How AI Startups Can Get Enough Data and Avoid Hallucinations
All AI models are based on data – the core of their work. Without it, even the most robust algorithm is useless because it cannot learn. And for AI startups, this can be a real problem.
Tech giants like Google or Microsoft use massive amounts of data to train their AI models. But there are other sources of data: technology corporations can also access information from other companies in the market. Suppliers, partners, and customers are more willing to share their data with them due to the credibility of brands.
However, getting this access can be a challenge. Businesses keep their data private for many reasons – including confidentiality, regulations, and customer loyalty. This is especially true for sensitive information – for example, in areas such as finance or healthcare. Finally, access to exclusive data can be a competitive advantage that prevents companies from sharing it with AI platforms.
Getting new data can be challenging even for corporations: researchers warn that high-quality natural data could run out in 2026, while low-quality text and image data sources will be exhausted between 2030 and 2060.
But for startups, getting access to data is a real problem. Without their own data stream and partners ready to share the information, they must train their models on open sources, which is often insufficient to build a powerful service. Among other things, this leads to hallucinations in the system operation.
“Eager-to-please intern”: hallucination problem
The lack of comprehensive training data is one of the main reasons for hallucinations in AI systems. If the information is insufficient or contains essential gaps, the model will not see the full picture and may produce false outputs.
What do AI hallucinations mean? In some cases, the AI gives false information or non-existent facts that aren't connected to reality. This term is usually used in the context of large language models (LLM) or computer vision systems, and this is still a big problem for market leaders. Hallucinations are produced by ChatGPT, Google’s Bard, Midjourney, DALL-E, and other large systems. You can find many articles on the Internet, starting with “We asked ChatGPT about…” that talk about how the neural network gives incorrect answers and invents non-existing facts. It’s a reason why Professor Ethan Mollick of Wharton has called ChatGPT an “omniscient, eager-to-please intern who sometimes lies to you.”
Because of hallucinations, using AI systems in business is risky. There is a good example: recently, it was revealed that a lawyer, Steven Schwartz, used fictitious cases created by ChatGPT in the trial. Just imagine what would happen if AI tools were allowed in judicial practices.
Collaboration problem
As we see, hallucinations are inevitable at the current level of AI model development, even for the biggest of them. But for startups with limited access to data, algorithm distortions can be critical to their entire functioning. A designer would instead choose Midjourney or DALL-E over some unknown AI. Otherwise, he risks his character having three arms or floating in the air.

INFORMATION
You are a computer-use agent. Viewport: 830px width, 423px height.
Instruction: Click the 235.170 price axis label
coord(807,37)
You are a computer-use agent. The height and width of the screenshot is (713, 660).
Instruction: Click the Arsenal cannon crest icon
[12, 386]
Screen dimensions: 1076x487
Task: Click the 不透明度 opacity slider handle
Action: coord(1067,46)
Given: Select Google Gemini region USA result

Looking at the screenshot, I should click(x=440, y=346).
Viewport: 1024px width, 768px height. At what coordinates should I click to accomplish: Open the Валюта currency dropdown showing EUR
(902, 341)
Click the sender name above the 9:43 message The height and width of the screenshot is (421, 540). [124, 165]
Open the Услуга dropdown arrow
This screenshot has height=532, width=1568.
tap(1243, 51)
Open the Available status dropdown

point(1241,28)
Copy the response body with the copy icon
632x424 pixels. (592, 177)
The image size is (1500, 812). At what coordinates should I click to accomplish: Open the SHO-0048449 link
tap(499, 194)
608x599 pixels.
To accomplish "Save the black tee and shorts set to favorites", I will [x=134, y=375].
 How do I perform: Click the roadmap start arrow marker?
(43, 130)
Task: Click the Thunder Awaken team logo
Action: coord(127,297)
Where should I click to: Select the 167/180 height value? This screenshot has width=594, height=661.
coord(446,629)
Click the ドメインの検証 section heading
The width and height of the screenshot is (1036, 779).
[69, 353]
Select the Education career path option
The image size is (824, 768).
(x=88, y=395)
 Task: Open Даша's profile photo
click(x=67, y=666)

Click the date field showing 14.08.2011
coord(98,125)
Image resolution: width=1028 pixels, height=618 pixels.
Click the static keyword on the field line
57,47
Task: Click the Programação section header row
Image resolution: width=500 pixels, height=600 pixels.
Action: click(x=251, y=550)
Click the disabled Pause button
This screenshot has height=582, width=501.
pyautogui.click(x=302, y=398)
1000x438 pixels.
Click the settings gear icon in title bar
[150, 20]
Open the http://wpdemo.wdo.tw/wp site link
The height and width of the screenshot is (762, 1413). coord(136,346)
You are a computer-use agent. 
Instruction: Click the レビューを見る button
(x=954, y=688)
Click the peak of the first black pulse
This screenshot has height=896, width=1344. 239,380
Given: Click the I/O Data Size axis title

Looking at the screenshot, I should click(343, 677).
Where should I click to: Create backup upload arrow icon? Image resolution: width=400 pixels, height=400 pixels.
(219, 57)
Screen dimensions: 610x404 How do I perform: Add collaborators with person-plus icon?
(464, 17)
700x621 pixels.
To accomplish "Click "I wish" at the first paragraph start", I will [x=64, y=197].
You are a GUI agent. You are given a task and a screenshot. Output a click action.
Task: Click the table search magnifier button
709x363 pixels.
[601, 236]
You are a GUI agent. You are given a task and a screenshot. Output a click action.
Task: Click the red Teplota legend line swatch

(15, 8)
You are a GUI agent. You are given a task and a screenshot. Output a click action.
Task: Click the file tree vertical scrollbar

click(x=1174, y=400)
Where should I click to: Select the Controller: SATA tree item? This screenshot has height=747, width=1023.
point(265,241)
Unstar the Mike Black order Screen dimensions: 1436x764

TASK OBJECTIVE
For each statement, decide whether it agrees with the page text on AI startups and hallucinations, answering yes or no and quoting the deciding words: (a) Researchers warn that high-quality natural data could run out in 2026. (b) The text says the biggest AI models can already avoid hallucinations entirely. (c) Ethan Mollick is identified as a professor at Stanford.

COMPLETED TASK
(a) Yes: "researchers warn that high-quality natural data could run out in 2026"
(b) No: "hallucinations are inevitable at the current level of AI model development, even for the biggest of them"
(c) No: "Professor Ethan Mollick of Wharton"